Another thing to consider when upgrading to a full-system exhaust is that most of the time, it’ll be essential to have your motorcycle’s ECU reflashed in order to optimize your engine performance to accommodate the modified exhaust system. If you install a full-system without remapping your ECU, you could experience some throttle issues, backfiring, or even get error codes thrown out due to the inconsistent readings detected by the O2 sensor. 

Some things to consider

Motorcycle exhaust

When upgrading your motorcycle’s exhaust system, there are always a few things to consider, especially when it comes to existing rules and regulations currently being implemented. For starters, fitting an aftermarket exhaust system, regardless of whether it’s a slip-on or full system, will significantly increase the level of noise your bike produces. That said, be sure that the exhaust system you’re installing complies with existing noise limits when it comes to vehicle exhaust systems.

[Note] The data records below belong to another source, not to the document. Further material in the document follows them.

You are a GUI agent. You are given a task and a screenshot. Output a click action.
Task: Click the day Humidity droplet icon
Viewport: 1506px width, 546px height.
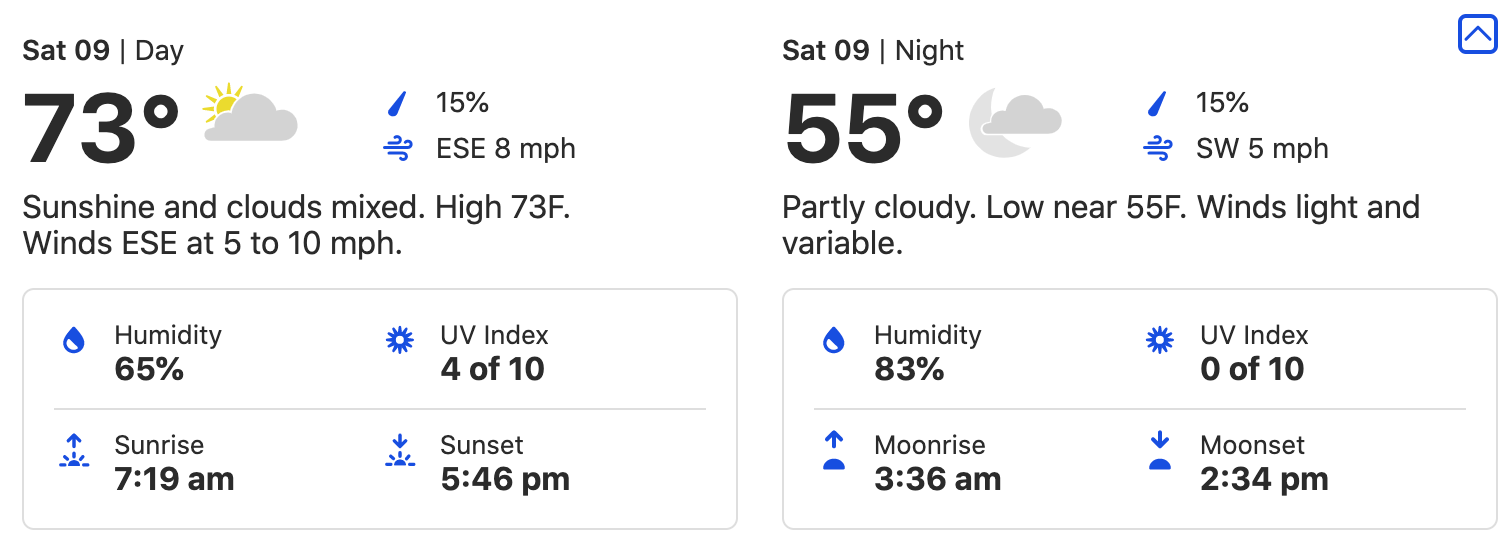[73, 341]
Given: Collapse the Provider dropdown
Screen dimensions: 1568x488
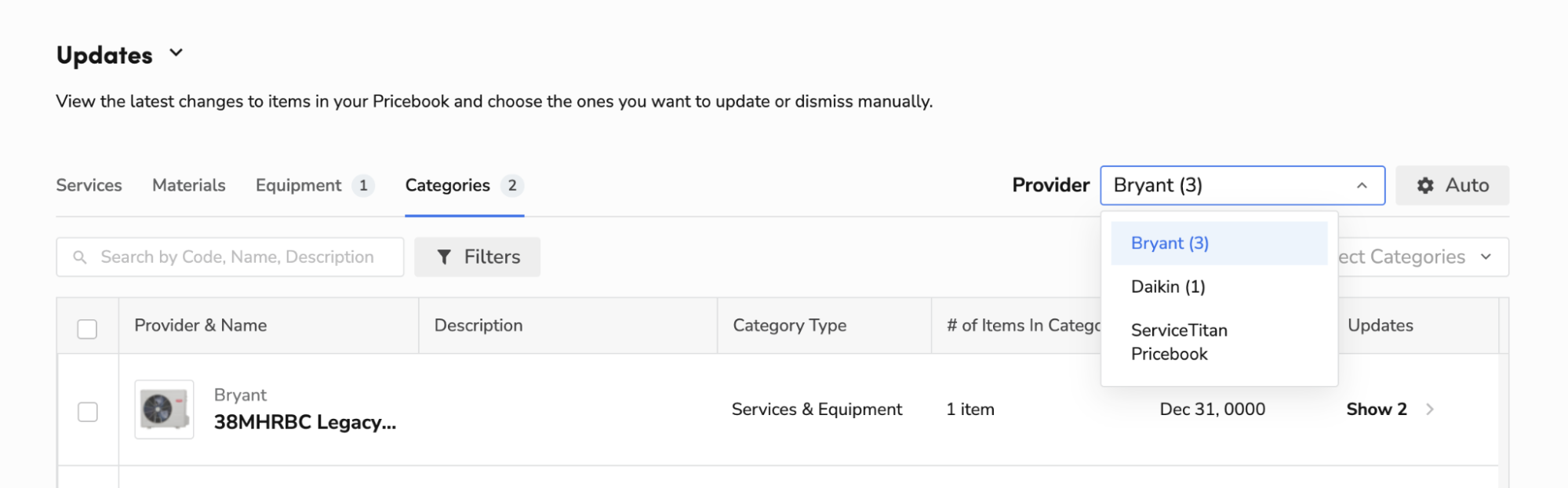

Another thing to consider would be the emissions side of things, particularly if you plan on going the full-system route. Even after you’ve remapped your ECU, your bike will still be producing substantially more emissions as compared to that of the stock system. Additionally, the make and model of the motorcycle you own will also heavily influence the type of exhaust system you could choose. For instance, motorcycles like the Kawasaki Ninja 650 have a one-piece factory exhaust system, meaning you have no other choice than a full-system exhaust.

Lastly, beware of fake/replica exhaust systems. As is the case with most things worth your hard-earned cash, there’s no such thing as a one-size-fits-all type deal when it comes to aftermarket exhaust systems. All reputable manufacturers engineer their products specifically for certain bikes in order to prevent premature wear to the engine and its internals, as well as to optimize the motorcycle’s performance.